After Elon Musk made good on his promise last week to remove the legacy blue checkmarks on Twitter accounts, it now appears that many high-profile accounts – including some deceased celebrities – have been re-verified.
The reappearance of their blue ticks is likely part of a broader (but unannounced) Twitter plan to restore verification for users with more than 1 million followers. But hover over the blue check mark for a deceased celebrity’s account, and Twitter will tell you they’re verified “because they subscribed to TwitterBlue and verified their phone number.”
Michael Jackson, Chadwick Boseman, Kobe Bryant, Barbara Walters, Anthony Bourdain, and Paul Walker, are just a few of the many deceased celebrities whose identity verification has been restored. Twitter even claimed that the well-known journalist and columnist Jamal Khashoggi is still paying more than $8 a month despite having been murdered in 2018. In some cases, while many of the reverified accounts have been dormant for years, organizations managing accounts of deceased users may have indeed applied for verification, such as Bosewick’s account, which primarily retweets the Chadwick Boseman Foundation for the Arts.

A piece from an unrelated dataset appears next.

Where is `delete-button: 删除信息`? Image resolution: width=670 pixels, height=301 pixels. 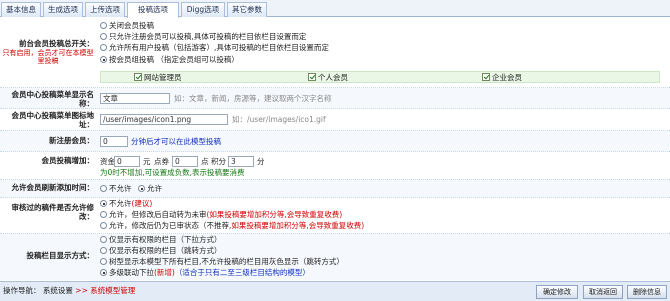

It’s also inconsiderate to verify a user’s account posthumously, given that the blue tick has become an unwanted status for some. Many celebrities, such as Le Bon. James LeBron James and Stephen. Both Beijing and Stephen King said they would not pay to verify their identities. Instead, Musk pays for them himself – a move that both undermines his claim that paid verification is egalitarian and acts as a counterpoint to the high-profile users who add value to his site.
Some users also pointed out that reinstating the blue tick on the account of a deceased celebrity would also bring unwanted prestige to the new paid verification system. Popular user @Dril (who has also been fighting Twitter to get rid of his blue tick) noted: “It’s ok, he fired the guy responsible for telling him it was illegal” – quoting the Lanham Act Screenshot, false endorsement of goods and services in the United States is prohibited.